David Kaczynski, Ted’s brother, describes his awful realization about similarity between his brother’s language and that used in the recently published manifesto:
“When Linda and I returned from our Paris vacation, the Washington Post published the Unabomber’s manifesto. After I read the first few pages, my jaw literally dropped. One particular phrase disturbed me. It said modern philosophers were not ‘cool-headed logicians.’ Ted had once said I was not a ‘cool-headed logician’, and I had never heard anyone else use that phrase.”
And on that basis, David went to the FBI, who arrested Ted in his cabin. It’s rare that you’re lucky enough to find such highly distinctive terms in authorship studies though. In my statistical stylometry work, I looked for unique or uncommon 2- to 8-word phrases (“rare pairs“, etc.) used only by two people in a larger population, and detected unwanted collaboration by that means. Most of my analysis, and that of experts far more skilled in this field than I, is not concerned with content. Much of it centers on function-word statistics – usage of pronouns, prepositions and conjunctions. Richness of vocabulary, rate of introduction of new words, and vocabulary frequency distribution also come into play. Some recent, sophisticated techniques look at characteristics of zipped text (which obviously does include content), and use markov chains, principal component analysis and support vector machines.

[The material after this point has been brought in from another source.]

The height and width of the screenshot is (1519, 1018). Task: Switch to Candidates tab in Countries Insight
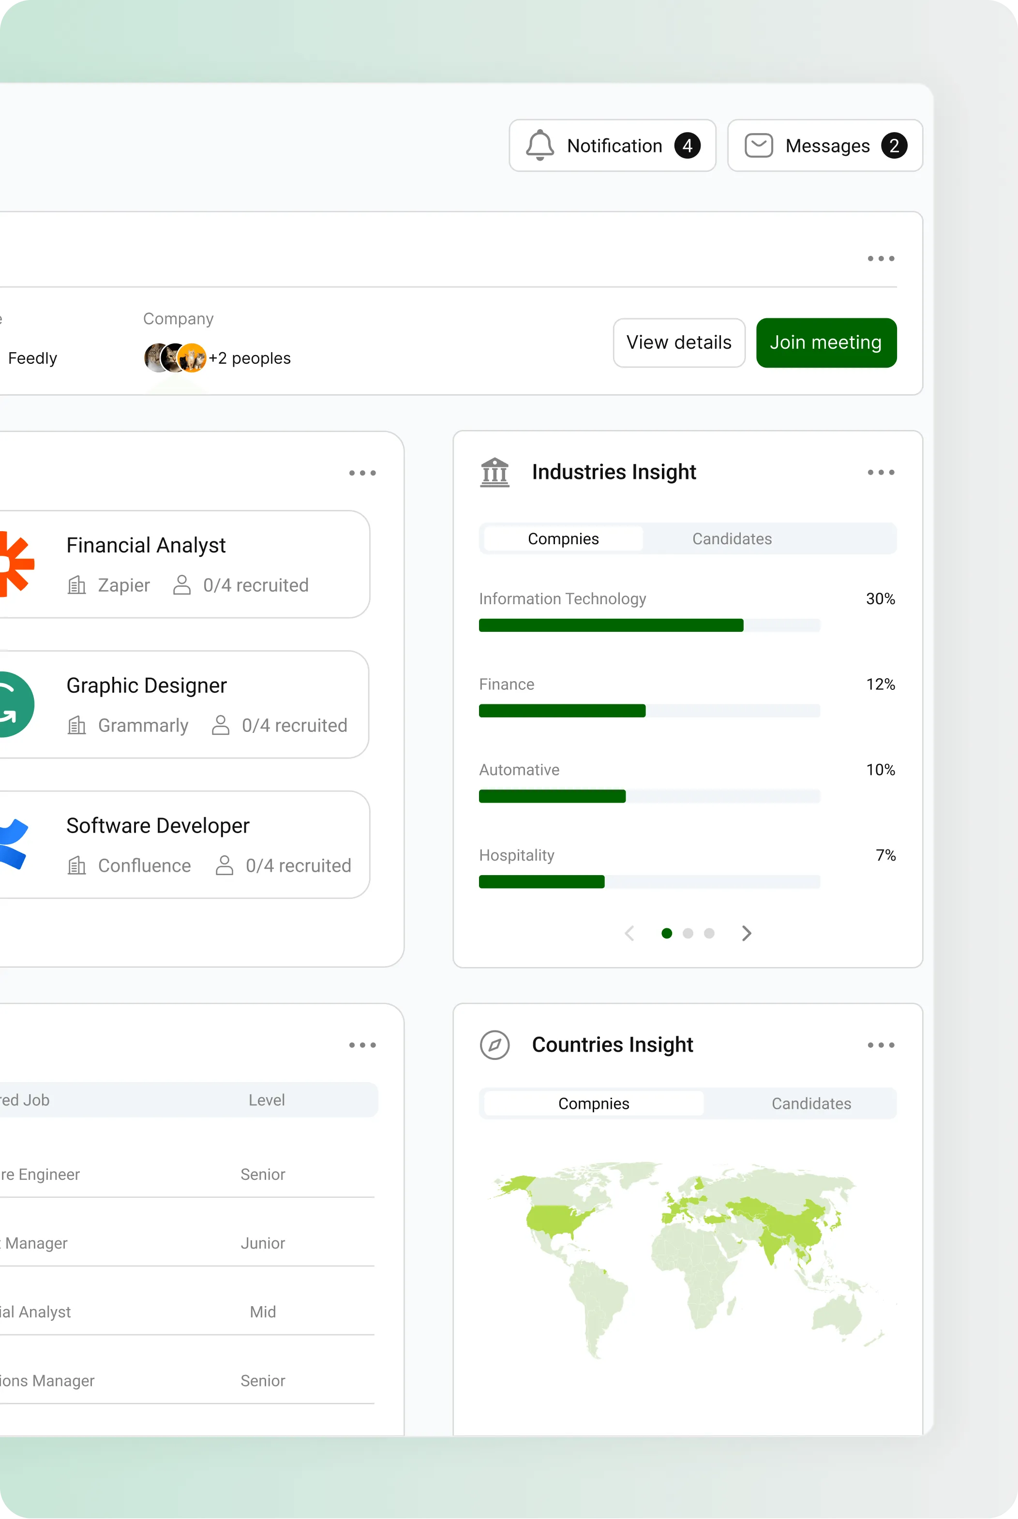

Statistical stylometry has been put to impressive use with startling and unpopular results. For over a century people have been attempting to determine whether Shakespeare wrote everything attributed to him, or whether Francis Bacon helped. More recently D. I. Homes showed rather conclusively using hierarchical cluster analysis that the Book of Mormon and Book of Abraham both arose from the prophetic voice of Joseph Smith himself. Mosteller and Wallace differentiated, using function word frequency distributions, the writing of Hamilton and Madison in the Federalist Papers. They have also shown clear literary fingerprints in the writings of Jane Austen, Arthur Conan Doyle, Charles Dickens, Rudyard Kipling and Jack London. And for real fun, look into New Testament authorship studies.
Computer analysis of text is still in its infancy. I look forward to new techniques and new applications for them. Despite false starts and some exaggerated claims, this is good stuff. Given the chance, it certainly would have nailed the Unabomber. Maybe it can even determine what viewers really think of a movie.